Section 6 — Putting It All Together
These structures don't work in isolation. Here's how they connect:
Write arrives at database
↓
WAL logs the change first (durability)
↓
B-Tree database: update index in place on disk
LSM Tree database: write to MemTable in RAM
↓ (LSM only)
MemTable flushes to SSTable on disk
↓
Checkpointing saves current state periodically
↓
Compaction (LSM only) merges SSTables, removes old versions
↓
WAL entries before last checkpoint can be discardedEvery piece solves a specific problem:
- B-Tree → fast reads and range queries
- LSM Tree → fast writes at high throughput
- WAL → crash recovery and durability
- Checkpointing → bounding recovery time
- Compaction → read performance and storage efficiency in LSM systems
How These Structures Appear in Real Systems
PostgreSQL
- Storage: B-Tree (default indexes)
- WAL: Yes — also used for streaming replication
MySQL InnoDB
- Storage: B-Tree
- WAL: Yes (called the redo log)
Cassandra
- Storage: LSM Tree
- WAL: Yes (called the CommitLog)
- Note: tunable compaction strategies
RocksDB
- Storage: LSM Tree
- WAL: Yes
- Note: used as the storage engine inside many other systems (CockroachDB, MyRocks, etc.)
LevelDB
- Storage: LSM Tree
- WAL: Yes
- Note: simpler LSM implementation, originally by Google
SQLite
- Storage: B-Tree
- WAL: Optional but recommended for concurrent access
CockroachDB
- Storage: Pebble (a RocksDB fork, LSM-based)
- WAL: Yes
- Note: distributed SQL with an LSM engine underneath
The choice of B-tree vs LSM is the single biggest architectural decision in a storage engine.
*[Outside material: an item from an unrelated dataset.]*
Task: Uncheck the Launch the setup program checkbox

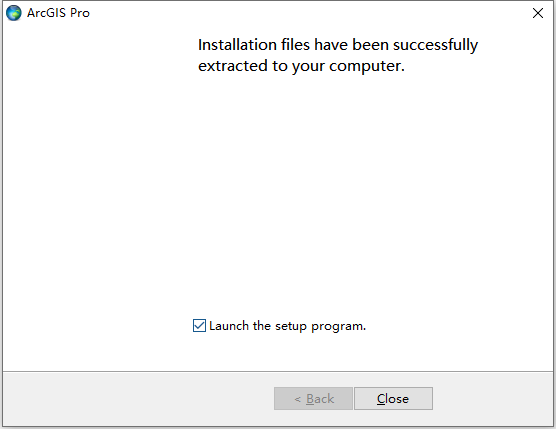Action: (x=199, y=325)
Everything else — WAL, checkpointing, compaction — wraps around it.
Conclusion
Here's what to take away:
- B-trees organise data for fast reads and range queries. Every major relational database uses them for indexes. Writes are slower because the tree has to stay sorted and balanced.
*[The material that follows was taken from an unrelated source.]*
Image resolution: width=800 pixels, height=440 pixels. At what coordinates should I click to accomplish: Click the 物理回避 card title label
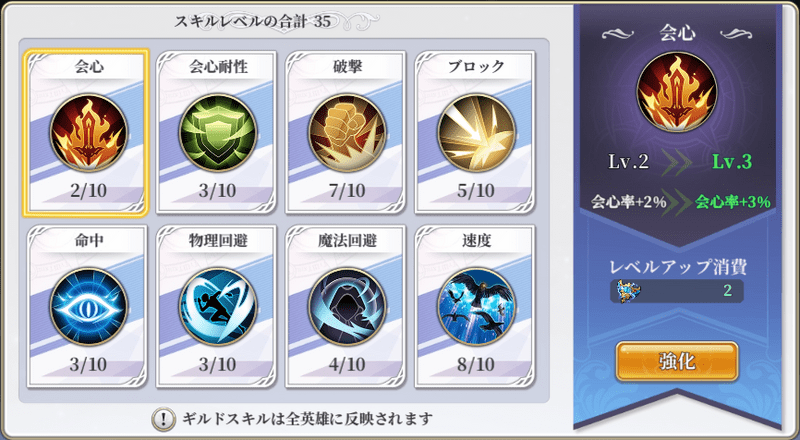[218, 241]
- LSM trees prioritise writes. Data goes to memory first, then disk in batches. Reads are slower without compaction to merge the scattered files.
- WAL makes both types of database crash-safe. Log the change first, apply it second. On restart, replay the log.
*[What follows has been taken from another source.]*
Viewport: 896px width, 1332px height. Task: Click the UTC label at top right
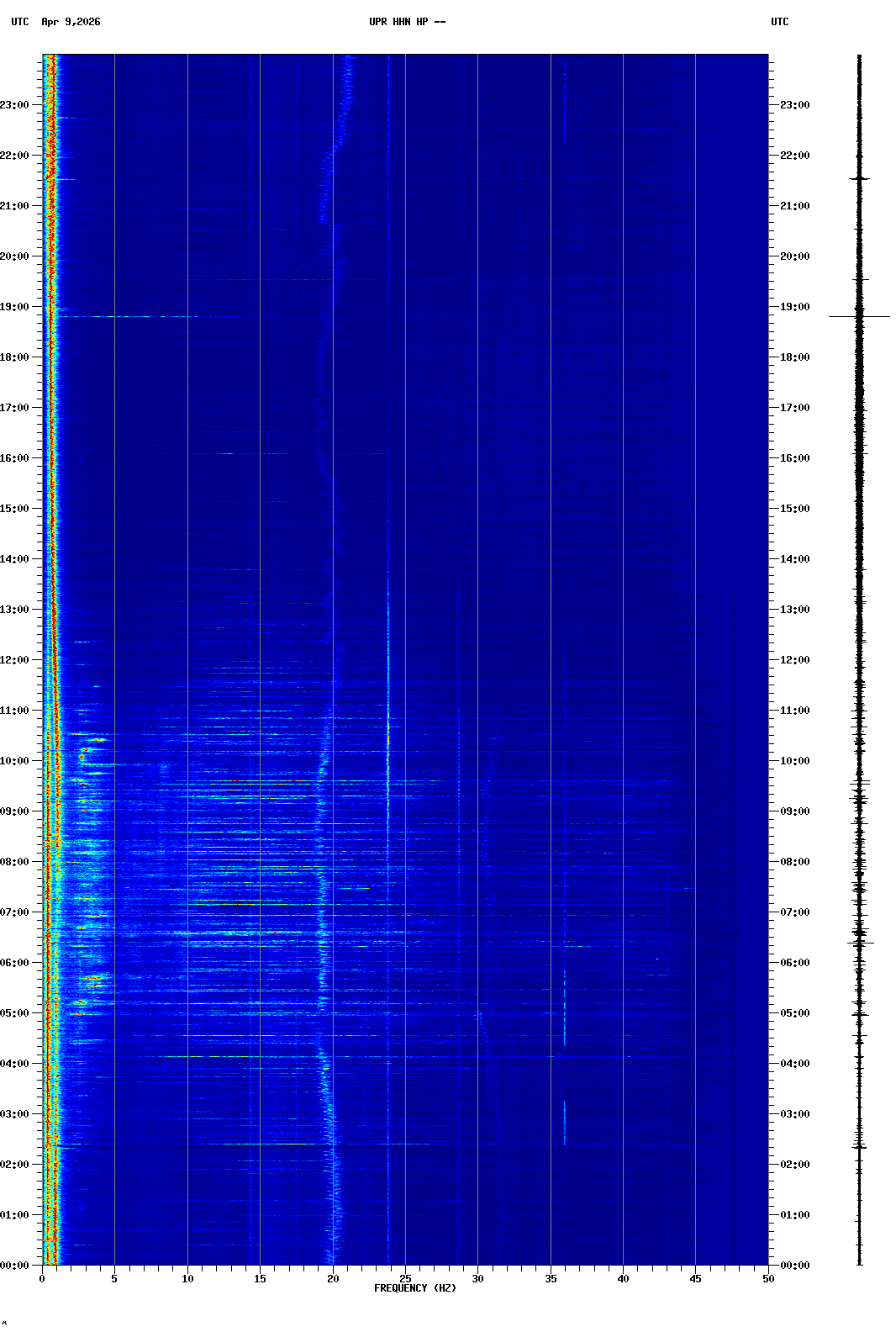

- Checkpointing keeps WAL manageable. It marks a known-good state so recovery doesn't replay everything from day one.
- Compaction keeps LSM trees fast and storage clean. Without it, reads degrade and disk fills up with stale versions.
When someone asks you "why is Cassandra better for writes than PostgreSQL?" — the answer runs through all of this. The question was never about the query language. It was always about the storage engine.